The war is in Yemen, and Saudi Arabia is leading the bombing and blockade that is denying people medicine and food as well as the fuel and infrastructure they need to pump clean water. The deprivation and destruction led to the cholera epidemic, which has sickened a million people and killed thousands. American military planes are not only providing midair refueling to the Saudi bombers but helping them with intelligence and targeting.
This constitutes military involvement under the 1973 War Powers Resolution, as well as Article I, Section 8 of the US Constitution, neither of which allows the executive branch to engage in such hostilities without the authorization of Congress. Any doubts about the constitutionality of US participation in the Saudi attempt to “starve Yemen into submission,” as a November New York Times editorial board headline described it, were put to rest by a vote in the House of Representatives in November. The House voted 366 to 30 for a resolution that declared US military involvement to be unauthorized.
It is therefore illegal under US law. On February 28, Democratic Senators Bernie Sanders and Chris Murphy and Republican Senator Mike Lee introduced a bill to put an end to this illegal war. Under the War Powers Resolution, the Senate majority leaders cannot block a debate and vote on this legislation. And a number of experts believe it could pass; for one thing, the last vote in the Senate on arms sales to Saudi Arabia, in June, passed by a margin of only 53-47.
But the Saudis have a powerful lobby: They spent $16 million last year on lobbying and public relations that was recorded under the Foreign Agents Registration Act. This does not include other spending, such as contributions to think tanks (and that of their allies such as the United Arab Emirates). And along with the Saudis are the big military contractors that profit from these weapons sales.
On the other side, members of Congress, as well as antiwar and other public-interest groups have mounted an offensive of their own to publicize the horrors, illegality, and targeting of civilians in this war. (People can call their senators at 1-833-786-7927, with helpful talking points supplied here; and thousands have done so.)
On March 8, Republican Senator Todd Young and Democratic Senator Jeanne Shaheen introduced a new bill that poses a grave threat to this historic effort to stop the war. The bill would require the secretary of state to submit certification to determine “whether the Government of Saudi Arabia is undertaking: (1) an urgent and good faith effort to conduct diplomatic negotiations to end the civil war in Yemen; and (2) appropriate measures to alleviate the humanitarian crisis in Yemen.”
Of course, the secretary of state could simply make this certification. We have seen this trick many times. In the 1980s in El Salvador, where the US-funded government sponsored death squads that were murdering civilians by the thousands, Congress passed a law saying that the president had to certify every six months that the Salvadoran government was improving its human-rights record. President Reagan did this, and the murders and other horrific atrocities, aided by US tax dollars, continued.

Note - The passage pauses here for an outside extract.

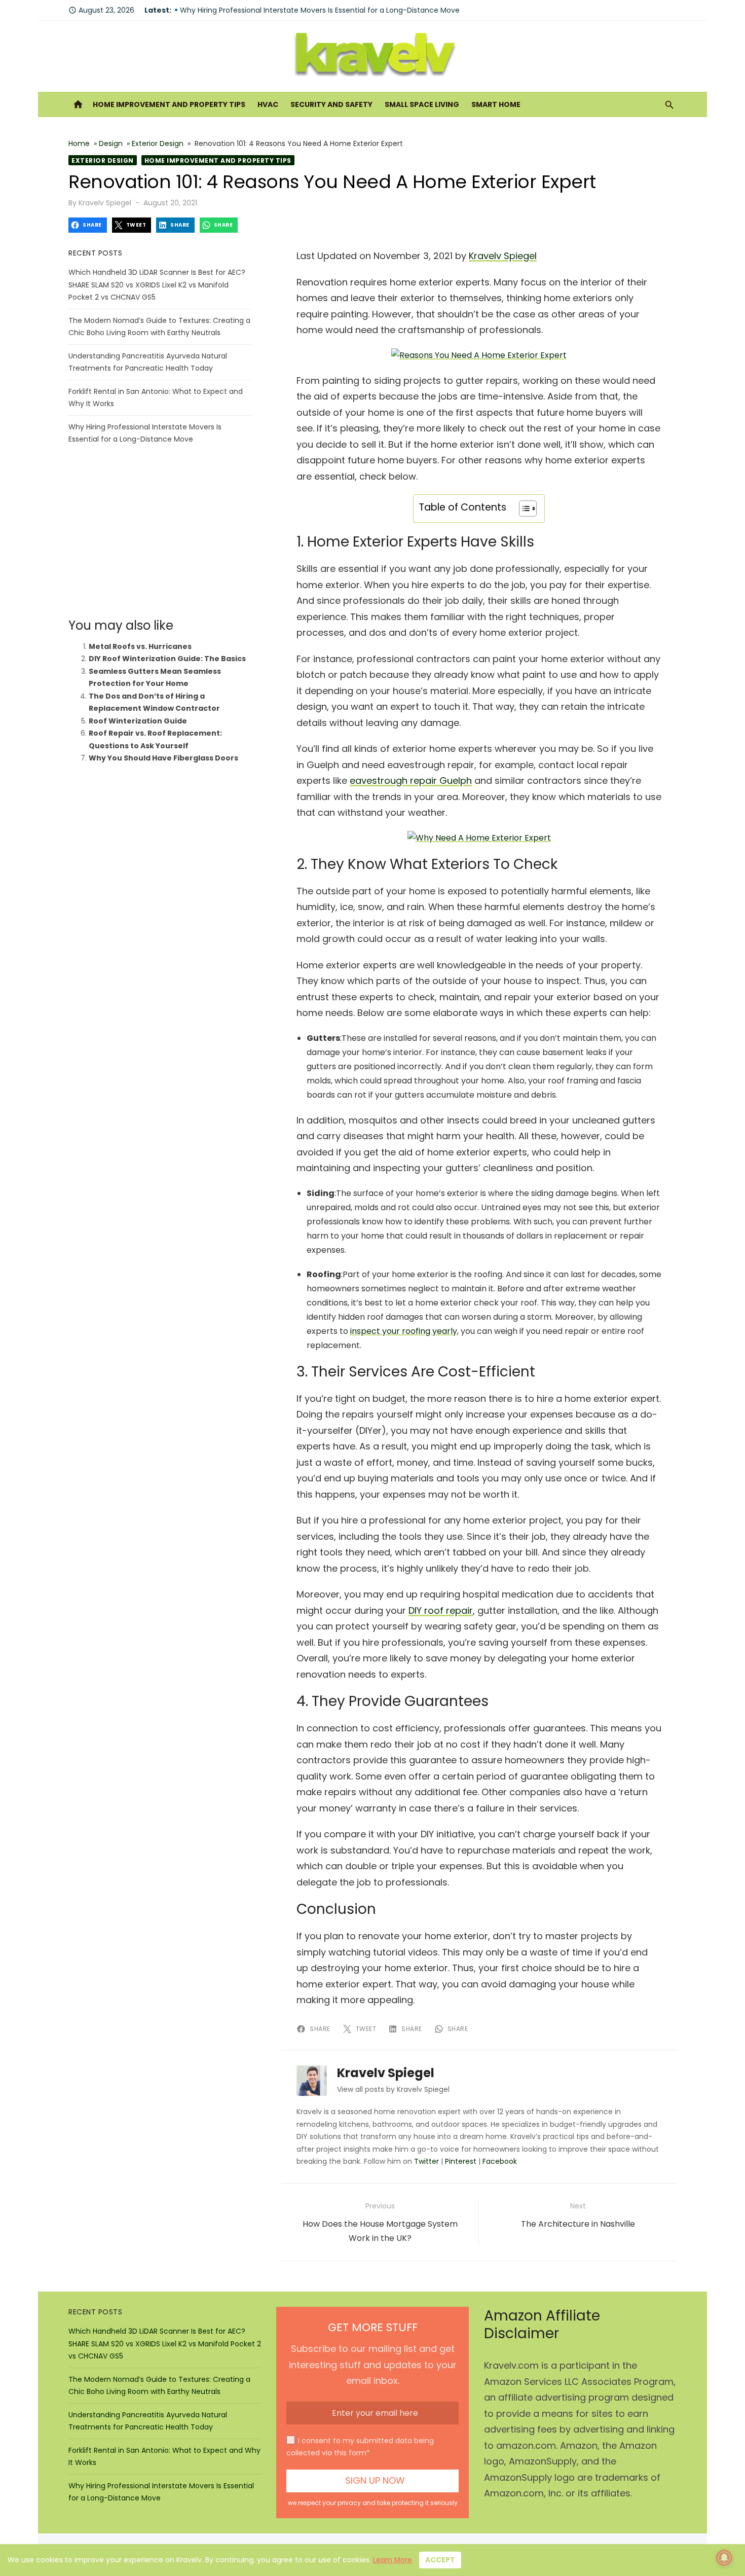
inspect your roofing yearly (403, 1331)
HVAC (267, 104)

We can expect the same result going forward if the Young-Shaheen bill is passed. Most recently, the Trump administration has followed that same pattern in Central America: Just two days after the Honduran government was widely seen as stealing the presidential election, and despite worsening human-rights abuses, the administration certified that the government was combating corruption and supporting human rights.
Antiwar and humanitarian groups are trying to get Senators Young and Shaheen to withdraw their “compromise” bill. This is very important, because even if the Sanders-Lee bill is voted on separately — or even first — the presence of the “compromise” bill will tempt those who want the US military to continue its participation in the Saudi war to use that bill for political cover. Senator Young had been previously lauded by aid groups for his efforts to persuade the Saudis to ease their blockade on food and medicine. But these groups, as well as many other observers, will see this latest move as having the opposite effect, by helping to prolong the war.
Anthony Lake, the executive director of UNICEF, said there was one clear way to end the man-made disaster: “Stop the war.”
The world’s “worst humanitarian crisis” — as described by UN agencies — has gotten relatively little media attention, and the US role even less. But if it turns into the genocide that many experts fear is imminent, with deaths on the scale of Rwanda in the 1990s, the senators who share responsibility for it may pay a political price.
That is why it is so important for both the media and voters to confront US senators, especially Young and Shaheen. They can only have cover if the public does not know what they are doing. “Democracy dies in darkness,” as The Washington Post motto says. So, too, do the victims of our government’s military interventions abroad.